------ INPUT DATA

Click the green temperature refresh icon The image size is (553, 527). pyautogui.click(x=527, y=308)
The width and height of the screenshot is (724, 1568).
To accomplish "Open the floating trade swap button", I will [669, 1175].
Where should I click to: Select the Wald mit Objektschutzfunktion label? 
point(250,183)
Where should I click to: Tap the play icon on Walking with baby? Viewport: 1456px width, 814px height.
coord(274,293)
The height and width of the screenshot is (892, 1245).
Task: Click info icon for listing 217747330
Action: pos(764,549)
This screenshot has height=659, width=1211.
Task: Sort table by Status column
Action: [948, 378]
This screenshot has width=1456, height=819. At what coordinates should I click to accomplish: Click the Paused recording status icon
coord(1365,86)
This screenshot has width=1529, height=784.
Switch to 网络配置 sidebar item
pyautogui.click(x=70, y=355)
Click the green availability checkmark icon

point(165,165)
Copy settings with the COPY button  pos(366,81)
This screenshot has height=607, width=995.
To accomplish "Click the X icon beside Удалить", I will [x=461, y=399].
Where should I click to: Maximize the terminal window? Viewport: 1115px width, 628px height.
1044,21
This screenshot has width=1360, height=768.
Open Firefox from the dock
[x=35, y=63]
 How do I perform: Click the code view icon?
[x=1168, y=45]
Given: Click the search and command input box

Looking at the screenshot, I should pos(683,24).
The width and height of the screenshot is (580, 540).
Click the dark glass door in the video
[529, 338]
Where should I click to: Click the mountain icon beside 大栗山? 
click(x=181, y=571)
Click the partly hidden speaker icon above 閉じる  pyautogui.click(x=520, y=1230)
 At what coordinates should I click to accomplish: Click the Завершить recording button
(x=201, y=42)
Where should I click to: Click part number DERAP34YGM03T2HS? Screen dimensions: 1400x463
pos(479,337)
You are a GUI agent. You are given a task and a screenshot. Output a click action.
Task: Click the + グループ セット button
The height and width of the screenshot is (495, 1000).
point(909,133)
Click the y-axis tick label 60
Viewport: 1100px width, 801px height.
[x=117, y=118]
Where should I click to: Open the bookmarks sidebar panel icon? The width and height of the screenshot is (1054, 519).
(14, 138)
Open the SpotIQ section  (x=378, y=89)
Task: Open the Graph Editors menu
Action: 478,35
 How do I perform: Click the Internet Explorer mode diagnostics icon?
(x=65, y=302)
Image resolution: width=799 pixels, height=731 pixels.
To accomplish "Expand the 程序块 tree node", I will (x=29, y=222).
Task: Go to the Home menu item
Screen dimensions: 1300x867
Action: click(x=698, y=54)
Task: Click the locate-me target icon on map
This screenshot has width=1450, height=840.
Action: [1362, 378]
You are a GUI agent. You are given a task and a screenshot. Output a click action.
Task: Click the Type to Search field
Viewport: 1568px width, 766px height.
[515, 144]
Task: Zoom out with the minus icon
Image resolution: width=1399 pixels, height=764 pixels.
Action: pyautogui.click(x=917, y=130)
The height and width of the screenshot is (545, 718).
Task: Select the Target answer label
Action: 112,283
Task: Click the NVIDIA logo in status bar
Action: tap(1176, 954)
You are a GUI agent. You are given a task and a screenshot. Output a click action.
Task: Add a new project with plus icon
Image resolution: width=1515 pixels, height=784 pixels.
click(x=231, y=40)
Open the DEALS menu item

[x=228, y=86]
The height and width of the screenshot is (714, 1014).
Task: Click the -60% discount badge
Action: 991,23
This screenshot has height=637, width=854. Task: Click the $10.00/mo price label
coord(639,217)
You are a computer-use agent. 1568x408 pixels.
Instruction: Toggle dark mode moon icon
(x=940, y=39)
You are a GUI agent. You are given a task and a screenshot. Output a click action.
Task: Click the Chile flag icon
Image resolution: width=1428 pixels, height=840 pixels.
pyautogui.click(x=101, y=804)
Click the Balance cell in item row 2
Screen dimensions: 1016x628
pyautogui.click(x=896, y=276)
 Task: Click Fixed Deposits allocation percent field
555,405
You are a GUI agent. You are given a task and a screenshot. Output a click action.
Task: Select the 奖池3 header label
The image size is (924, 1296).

------------

From the records above, please extract every line and repeat it exactly.

### EXERCISE RESPONSE
Click the green temperature refresh icon The image size is (553, 527). pyautogui.click(x=527, y=308)
The width and height of the screenshot is (724, 1568).
To accomplish "Open the floating trade swap button", I will [669, 1175].
Where should I click to: Select the Wald mit Objektschutzfunktion label? 
point(250,183)
Where should I click to: Tap the play icon on Walking with baby? Viewport: 1456px width, 814px height.
coord(274,293)
The height and width of the screenshot is (892, 1245).
Task: Click info icon for listing 217747330
Action: pos(764,549)
This screenshot has height=659, width=1211.
Task: Sort table by Status column
Action: [948, 378]
This screenshot has width=1456, height=819. At what coordinates should I click to accomplish: Click the Paused recording status icon
coord(1365,86)
This screenshot has width=1529, height=784.
Switch to 网络配置 sidebar item
pyautogui.click(x=70, y=355)
Click the green availability checkmark icon

point(165,165)
Copy settings with the COPY button  pos(366,81)
This screenshot has height=607, width=995.
To accomplish "Click the X icon beside Удалить", I will [x=461, y=399].
Where should I click to: Maximize the terminal window? Viewport: 1115px width, 628px height.
1044,21
This screenshot has width=1360, height=768.
Open Firefox from the dock
[x=35, y=63]
 How do I perform: Click the code view icon?
[x=1168, y=45]
Given: Click the search and command input box

Looking at the screenshot, I should pos(683,24).
The width and height of the screenshot is (580, 540).
Click the dark glass door in the video
[529, 338]
Where should I click to: Click the mountain icon beside 大栗山? 
click(x=181, y=571)
Click the partly hidden speaker icon above 閉じる  pyautogui.click(x=520, y=1230)
 At what coordinates should I click to accomplish: Click the Завершить recording button
(x=201, y=42)
Where should I click to: Click part number DERAP34YGM03T2HS? Screen dimensions: 1400x463
pos(479,337)
You are a GUI agent. You are given a task and a screenshot. Output a click action.
Task: Click the + グループ セット button
The height and width of the screenshot is (495, 1000).
point(909,133)
Click the y-axis tick label 60
Viewport: 1100px width, 801px height.
[x=117, y=118]
Where should I click to: Open the bookmarks sidebar panel icon? The width and height of the screenshot is (1054, 519).
(14, 138)
Open the SpotIQ section  (x=378, y=89)
Task: Open the Graph Editors menu
Action: 478,35
 How do I perform: Click the Internet Explorer mode diagnostics icon?
(x=65, y=302)
Image resolution: width=799 pixels, height=731 pixels.
To accomplish "Expand the 程序块 tree node", I will (x=29, y=222).
Task: Go to the Home menu item
Screen dimensions: 1300x867
Action: click(x=698, y=54)
Task: Click the locate-me target icon on map
This screenshot has width=1450, height=840.
Action: [1362, 378]
You are a GUI agent. You are given a task and a screenshot. Output a click action.
Task: Click the Type to Search field
Viewport: 1568px width, 766px height.
[515, 144]
Task: Zoom out with the minus icon
Image resolution: width=1399 pixels, height=764 pixels.
Action: pyautogui.click(x=917, y=130)
The height and width of the screenshot is (545, 718).
Task: Select the Target answer label
Action: 112,283
Task: Click the NVIDIA logo in status bar
Action: tap(1176, 954)
You are a GUI agent. You are given a task and a screenshot. Output a click action.
Task: Add a new project with plus icon
Image resolution: width=1515 pixels, height=784 pixels.
click(x=231, y=40)
Open the DEALS menu item

[x=228, y=86]
The height and width of the screenshot is (714, 1014).
Task: Click the -60% discount badge
Action: 991,23
This screenshot has height=637, width=854. Task: Click the $10.00/mo price label
coord(639,217)
You are a computer-use agent. 1568x408 pixels.
Instruction: Toggle dark mode moon icon
(x=940, y=39)
You are a GUI agent. You are given a task and a screenshot. Output a click action.
Task: Click the Chile flag icon
Image resolution: width=1428 pixels, height=840 pixels.
pyautogui.click(x=101, y=804)
Click the Balance cell in item row 2
Screen dimensions: 1016x628
pyautogui.click(x=896, y=276)
 Task: Click Fixed Deposits allocation percent field
555,405
You are a GUI agent. You are given a task and a screenshot. Output a click action.
Task: Select the 奖池3 header label
The image size is (924, 1296).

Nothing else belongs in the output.